Risks to patients were not always assessed and well managed especially in relation to confidentiality, infection control, staff recruitment and blind cords in clinical rooms. Some of the staff had not undertaken training appropriate to their roles.
Staff assessed patients’ needs and delivered care in line with current evidence based guidance. Staff had the skills, knowledge and experience to deliver effective care and treatment.
Patients said they were treated with compassion, dignity and respect and they were involved in their care and decisions about their treatment.
Information about services and how to complain was available and easy to understand.
Patients said they found it easy to make an appointment with a named GP and that there was continuity of care, with urgent appointments available the same day.
The practice had good facilities and was well equipped to treat patients and meet their needs; however the patient and staff toilets were not clean and the patient toilet was not accessible to people with mobility issues.
There was a clear leadership structure and staff felt supported by management.
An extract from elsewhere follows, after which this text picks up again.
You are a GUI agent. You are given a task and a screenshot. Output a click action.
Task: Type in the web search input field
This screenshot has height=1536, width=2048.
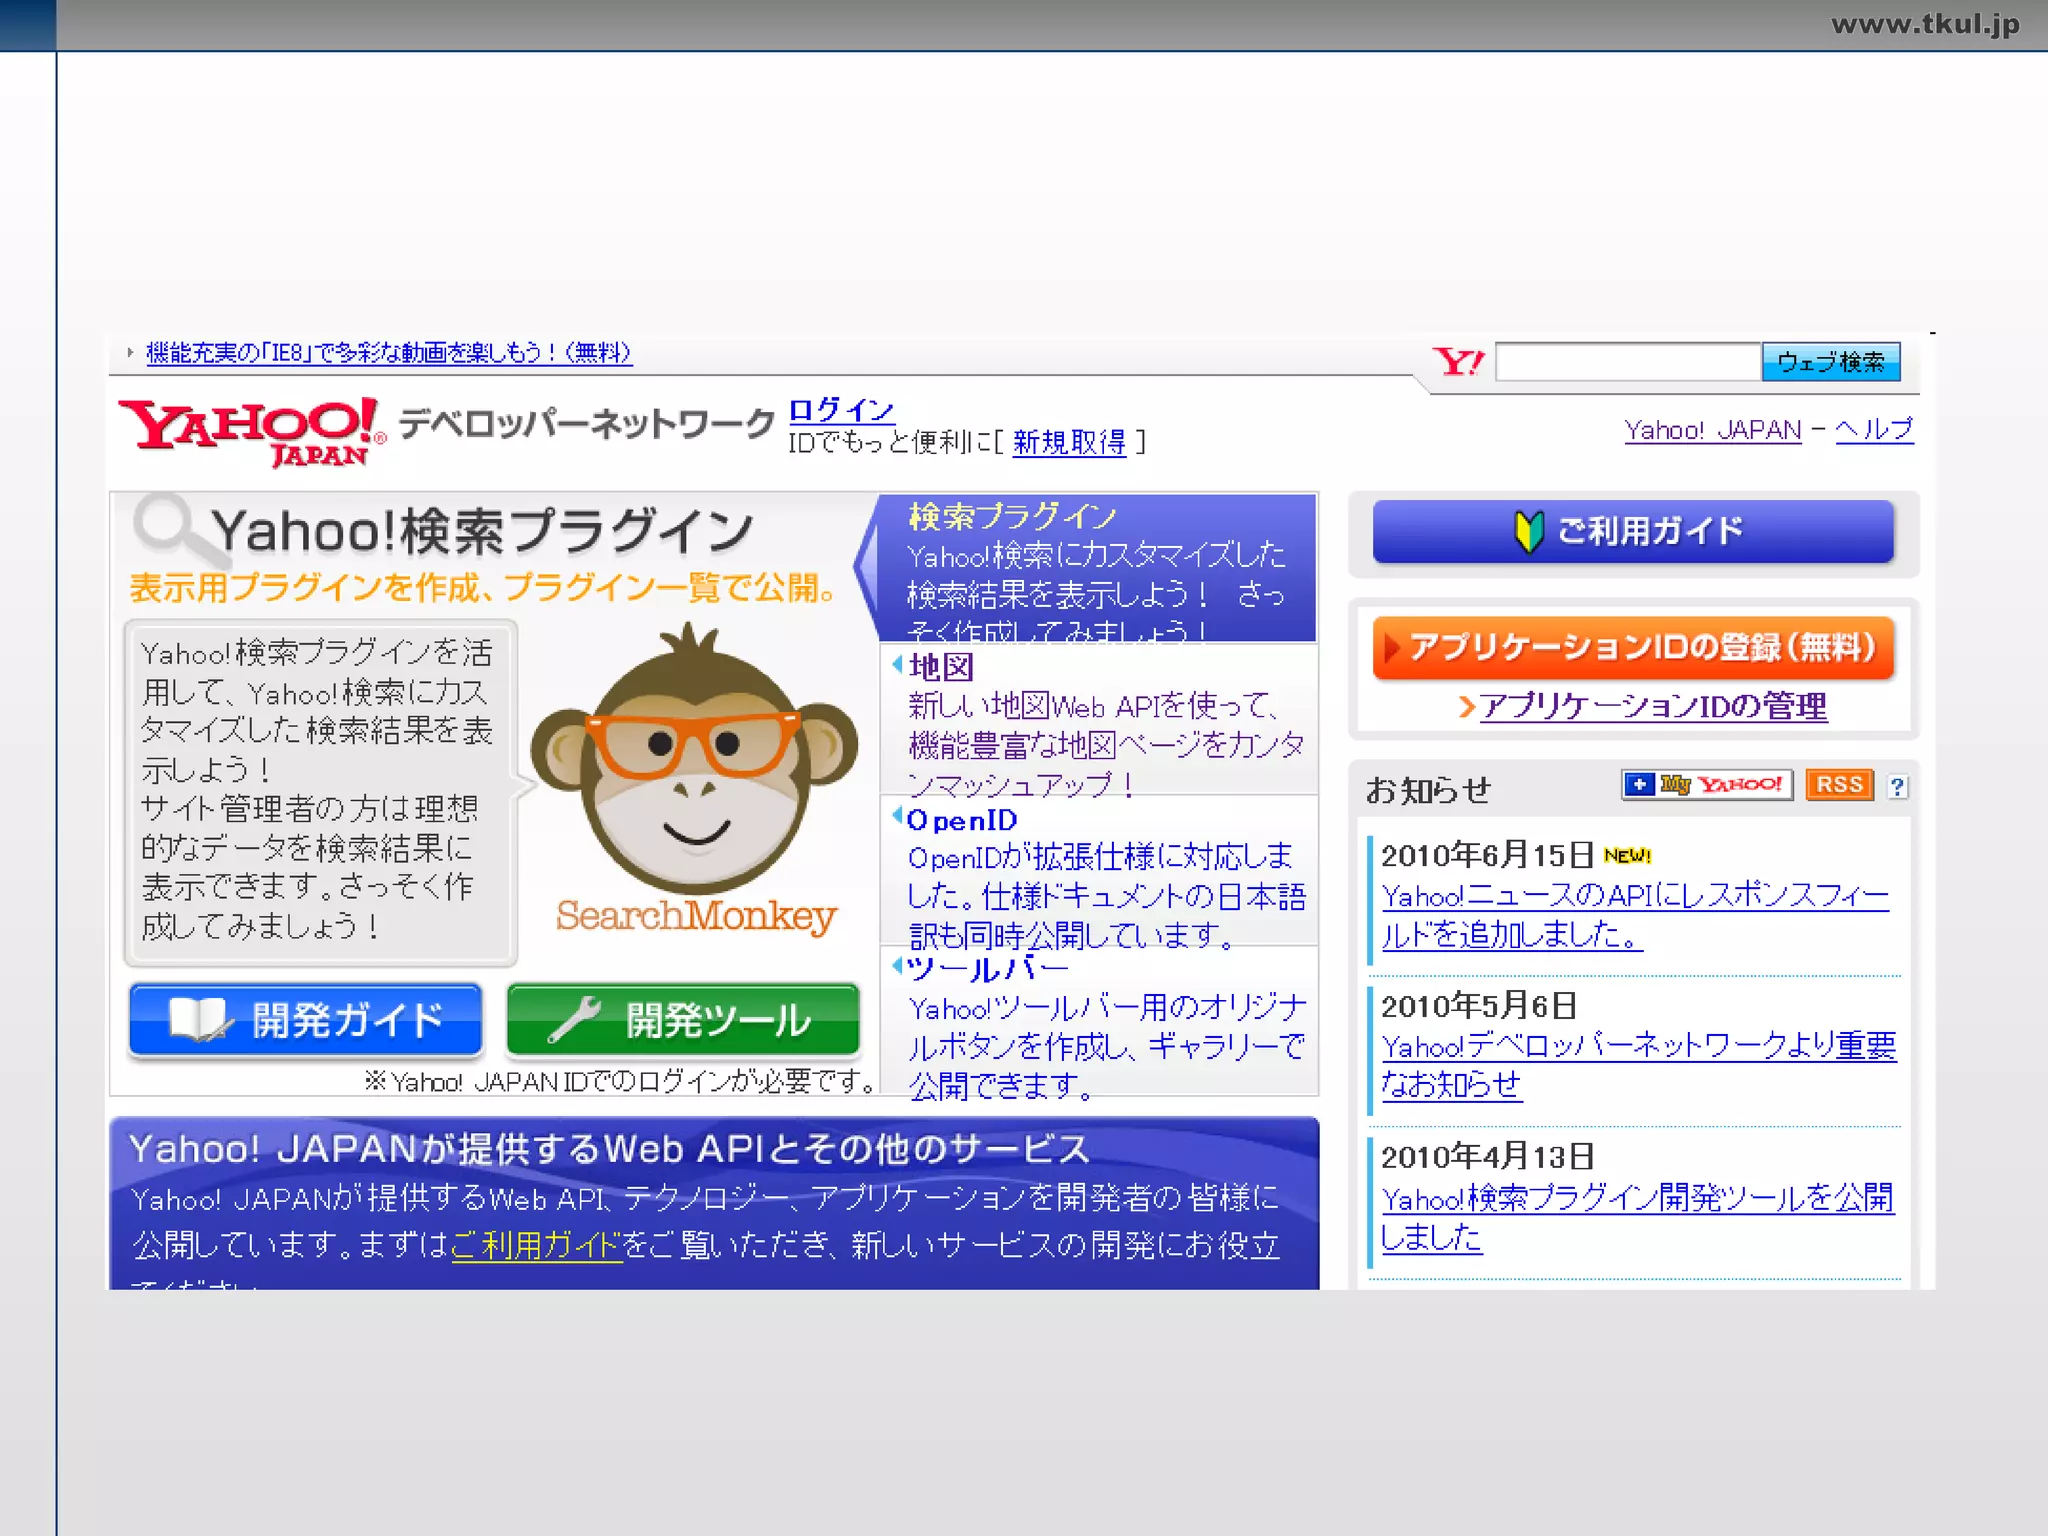[x=1627, y=362]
The practice proactively sought feedback from staff and patients, which it acted on.
The provider was aware of and complied with the requirements of the Duty of Candour.
There were areas of practice where the provider must make improvements:
Ensure that all staff receive infection control, information governance, fire safety and safeguarding adults training relevant to their role.
Ensure that a comprehensive infection control audit is undertaken and that all the recommendations following the audit are actioned, the cleaning of medical equipment and the patient and staff toilets meet infection control standards and a control of substances hazardous to health risk assessment is undertaken and all the recommendations following the risk assessment are actioned.
Ensure that all staff sign confidentiality agreements.
Ensure that chaperone processes are in line with guidelines and undertake a risk assessment to ascertain if Disclosure and Barring Service (DBS) checks are required for all staff who undertake this role and DBS checks are undertaken before employing clinical staff or undertake a risk assessment before employing non-clinical staff.
Ensure that the patient toilet is accessible for disabled patients and consider how patients would call for help from the patient toilet.
There were areas of practice where the provider should make improvements:
Ensure risk assessments are completed for all areas within the practice.
Ensure that all patient identifiable information is securely stored.
Ensure that a hearing loop is available for patients with hearing impairments.
Review staffing arrangements to ensure that there is sufficient nursing cover to meet patients’ needs.
Review the arrangements for the monitoring of diabetes for patients.